It has taken me half my life to pay attention to this word: Philosophy.
When I was in secondary school, it was one of the topics we studied, and I remember doing quite well. Though worth mentioning that I was always good with words, not so much with numbers.
I was a brilliant student. Second best in the class. (The best was one of my closest friends. She was always just a notch better.)
She didn’t make it to 41.
She died in a plane crash in 2015. 😪
I still remember her to this day. I still cry.
And by brilliant student, I mean: I could memorise a textbook and regurgitate it at the exam. That’s it. A few days later, I’d forgotten everything.
That’s what the useless education system does.
Anyway…Plato, his Republic. Aristotle. Kant...
Wait, were they all men? WTF! 🤔
But like most people, my thinking was:
What a waste of time.
How is this helping me in real life!?
And in a way... I wasn’t wrong.
Because the way it was taught?
A total waste.
Just names. Dates. Theories.
No soul.
What about the practical side of things?
What about life itself?
How do we apply all that so-called wisdom to our everyday human existence?
That’s what I’ve realised now…at 50+
(WTF! How can I be this old? I swear I was sitting in a classroom a couple of days ago!)
And I’ve come to this simple truth:
Philosophy, as a lived and integrated part of life, is essential.
It’s not optional.
It’s the missing piece.
It’s the antidote to this mad world and sick society we live in.
Do I really (like really) need to talk about the levels of depression, anxiety, a gazillion made-up diagnoses, unhappiness, addictions...you name it?
I don’t think I need to.
If you have eyes, you can see.
Even if you're not fully aware, you can feel it.
You sense it.
You perceive it.
Maybe not consciously.
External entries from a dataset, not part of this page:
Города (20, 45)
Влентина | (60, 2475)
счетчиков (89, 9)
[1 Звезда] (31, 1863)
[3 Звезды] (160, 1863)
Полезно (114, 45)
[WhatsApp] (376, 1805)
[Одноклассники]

But it’s there.
And here’s the thing:
Most people don’t even have a philosophy of life.
They’ve never even thought about it.
Some don’t even know what the word philosophy means, let alone how to use it.
They wake up, scroll, eat, work, numb, sleep. Repeat.
Reacting to life instead of responding to it.
Floating, surviving, avoiding.
No compass. No clarity. No centre.
And that’s exactly why we’re so lost.
We live in a time with more access to information than ever before, and yet, very few people stop to ask the deeper questions:
What do I believe about life?
Why am I here?
What is my responsibility as a human being?
What actually matters to me?
What do I actually feel for this person?
These are not luxury questions for philosophers in ivory towers.
They are essential for anyone who wants to live with intention, with depth, with meaning.
Philosophy isn’t a subject. It’s a tool. A lens. A way of being.
And if you don’t choose your philosophy...someone else will choose it for you.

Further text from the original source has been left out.